» Цель задания
Перепишите без изменений записи от самого начала до строки с «Action: [361, 176]» включительно. Изображения в ответ не включайте.

» Записи для работы
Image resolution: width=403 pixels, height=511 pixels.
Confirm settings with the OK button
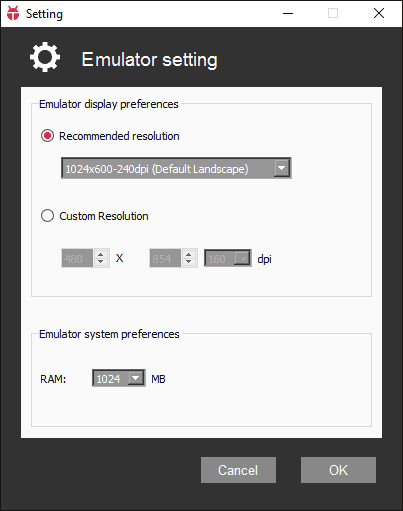coord(338,470)
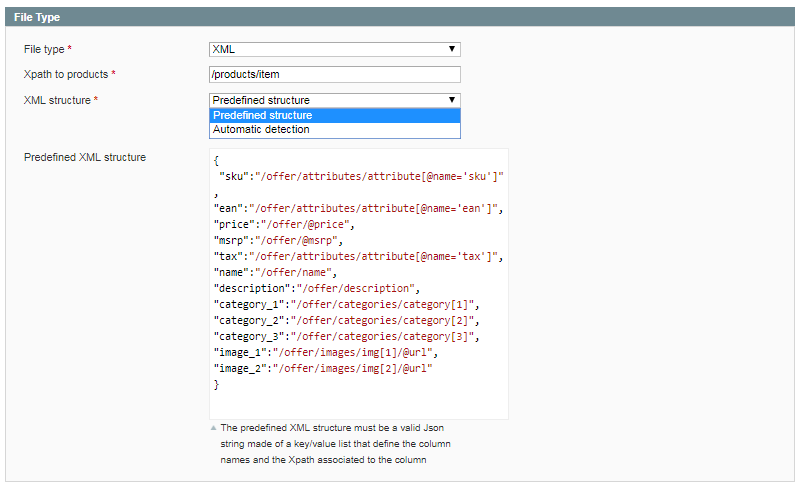This screenshot has width=800, height=487.
Task: Click the sku line in JSON editor
Action: [361, 176]
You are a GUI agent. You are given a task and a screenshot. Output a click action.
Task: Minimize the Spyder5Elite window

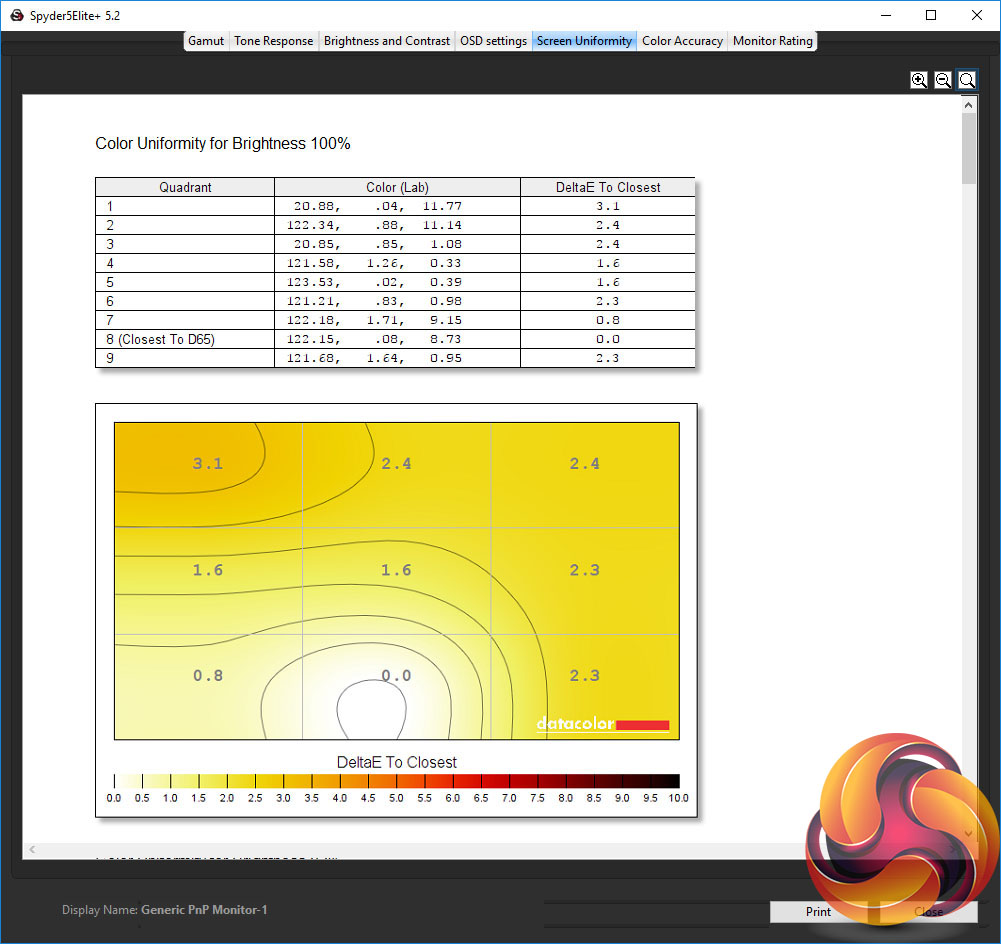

» Решение задачи
Image resolution: width=403 pixels, height=511 pixels.
Confirm settings with the OK button
coord(338,470)
This screenshot has width=800, height=487.
Task: Click the sku line in JSON editor
Action: [361, 176]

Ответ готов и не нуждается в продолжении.